Document extract:
The words “cancer” and “breast cancer” have always caused fear in the hearts of most people and are seldom spoken unless it is absolutely necessary. Therefore, it is not surprising that most people may not have much knowledge about the subject of breast cancer unless or until it becomes something that one absolutely needs to know about it. Conversely, it is not surprising that there are so many ideas about breast cancer that have been shared over the years that have absolutely no factual support in science.
With this in mind, I decided to explore some of the most common myths about breast cancer and found a great source for information on the subject. I know from my own experience that the subject of breast cancer was always taboo and that I never heard anything about it except for the occasional whisperings that I heard between my mother and her sisters on those occasions that it may have struck close to home for one of them. So my knowledge started with the idea that breast cancer is hereditary and if you did not have a history of breast cancer in your family, you really don’t have to worry about getting it. Needless to say, I had a really rude awakening when I found a lump and it was confirmed to be cancer. And I was shocked even further when I learned that it is estimated that only 5 to 10 percent of new cases of breast cancer are associated with gene mutations inherited from a parent.

Material shown:
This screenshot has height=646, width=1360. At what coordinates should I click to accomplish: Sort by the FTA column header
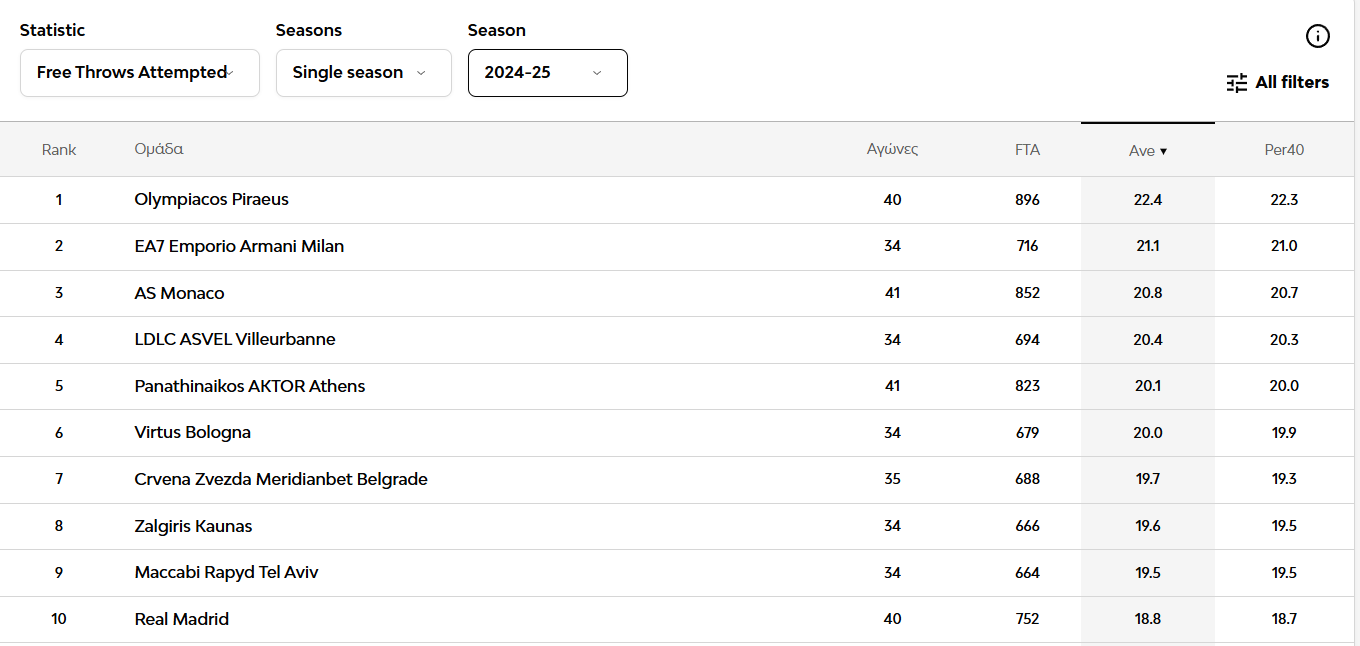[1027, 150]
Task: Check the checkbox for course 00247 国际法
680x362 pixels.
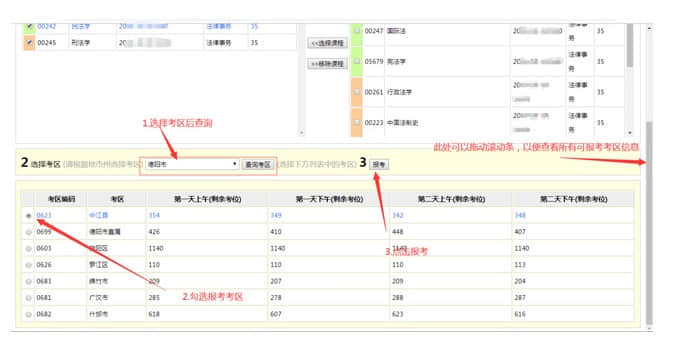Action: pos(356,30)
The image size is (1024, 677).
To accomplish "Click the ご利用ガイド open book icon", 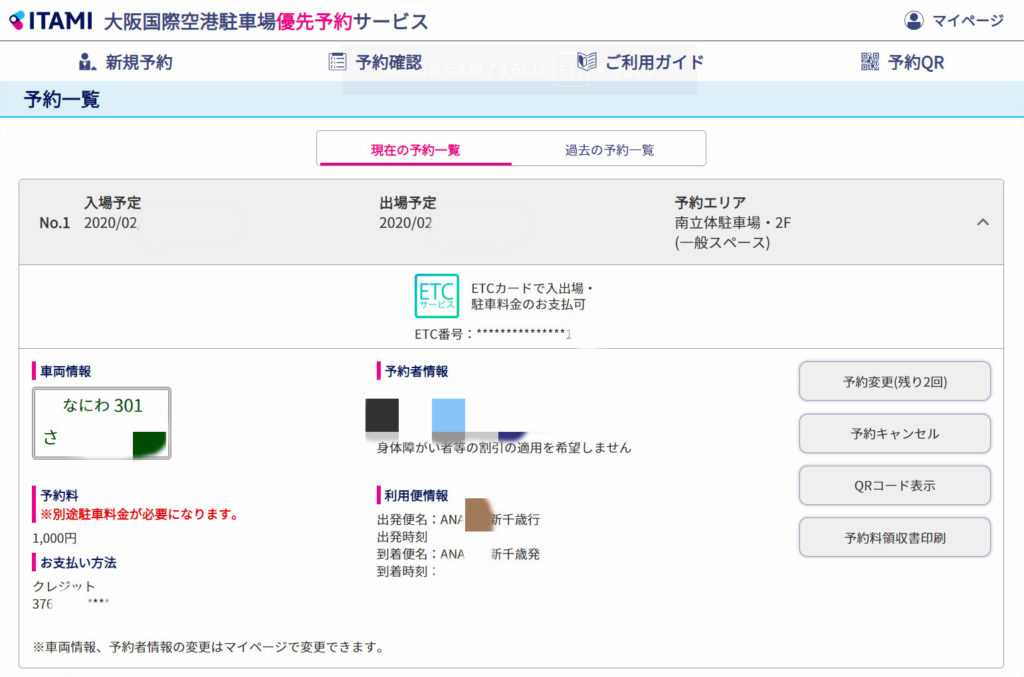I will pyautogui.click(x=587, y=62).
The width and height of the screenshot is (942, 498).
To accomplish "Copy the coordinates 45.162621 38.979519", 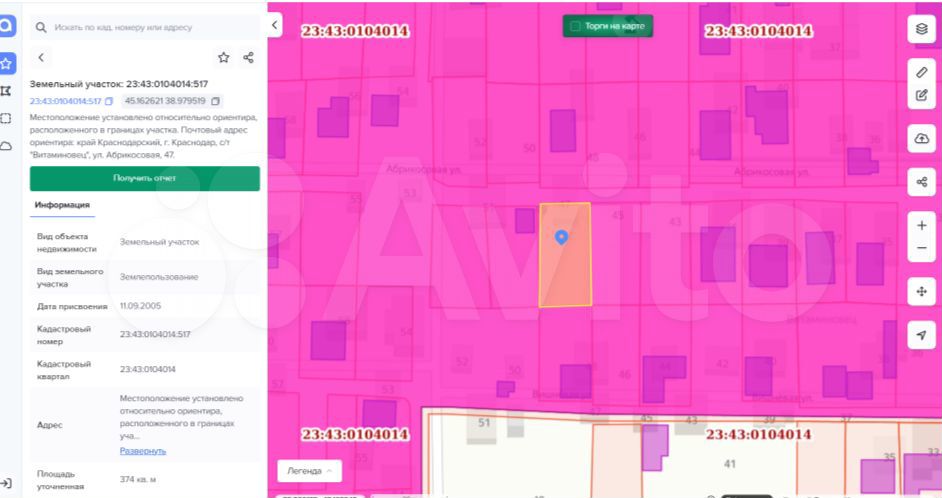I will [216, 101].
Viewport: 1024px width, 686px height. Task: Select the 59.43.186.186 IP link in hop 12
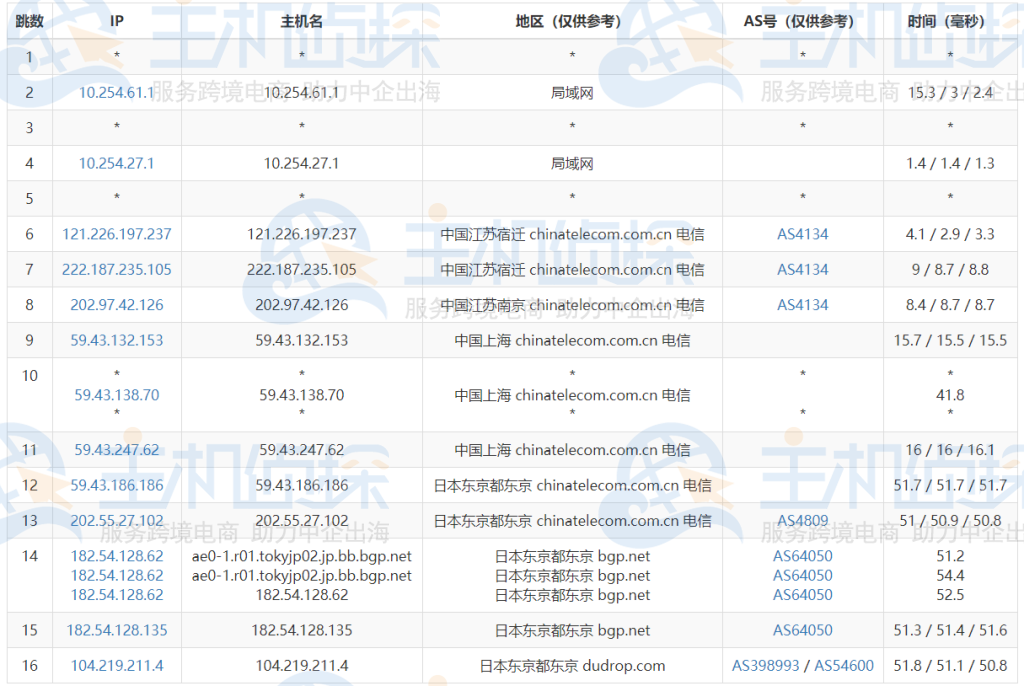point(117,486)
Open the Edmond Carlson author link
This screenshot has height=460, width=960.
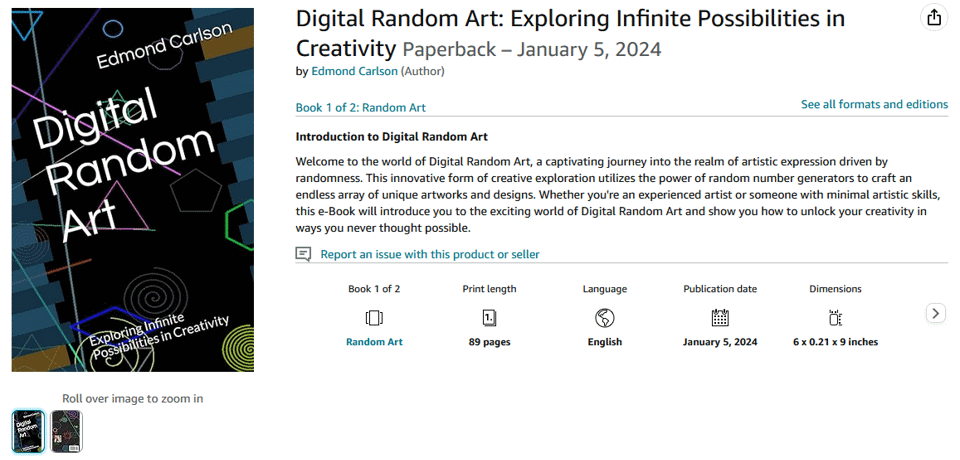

Your assignment: Pick up the piece on breast cancer myths after its last sentence and keep writing it. The material here is separate from the piece on breast cancer myths.

Exercise output:
Once such a myth is debunked, a patient becomes even more fearful and guilt sets in. What did I do wrong that made me get cancer? What could have caused this for me when others in my family didn’t have breast cancer? I don’t remember having any pain so how was I to know? Was my underwire bra a cause or my deodorant? And once you discover a lump, does that mean that it is automatically cancer? And if it is cancer, does that mean that you will have chemo and that you will lose your hair? And if you find yourself starting to wish that you were a man instead of a woman so that you never have to worry about getting breast cancer, think again. Men get breast cancer, too!
While I have learned so much along the way about all of the myths connected to breast cancer, I do think that we must always put things into proper perspectives. Until such times as the scientific community is able to figure out how and why we get cancer, perhaps we should focus on dealing with our own individual treatment and healing. While we are given certain guidelines to hopefully improve our chances of not getting cancer, we all know people who have religiously lived by those guidelines and still got cancer. Therefore, since we can’t change the past, we do ourselves a major favor if we choose to focus on our present and the future.
Regardless of what you may have heard about cancer, there are so many myths out there that are perpetuated by those who would rather share them than to do anything about finding out what is true and what isn’t true. Many of these myths cause unnecessary fear in people and they decide that they would rather “not know” whether they have cancer instead of seeing their doctors for a check up. Even if a person finds a lump, it does not mean that they have cancer so why not find out for sure? If it isn’t cancer, just think of all of the stress and anguish you could save yourself. And if it is cancer, the sooner that it is confirmed, the better the chances are that if you get treated earlier than later, the better your chances are that it can be contained and removed before it travels to other parts of your body.
So do yourself a favor and do a favor for every other person who is important in your life. Whether you are a woman or a man, don’t believe everything that you hear and get your annual physical and if you notice any unusual changes in your body, contact your doctor immediately. Regardless of what you learn, you will be glad that you acted when you did.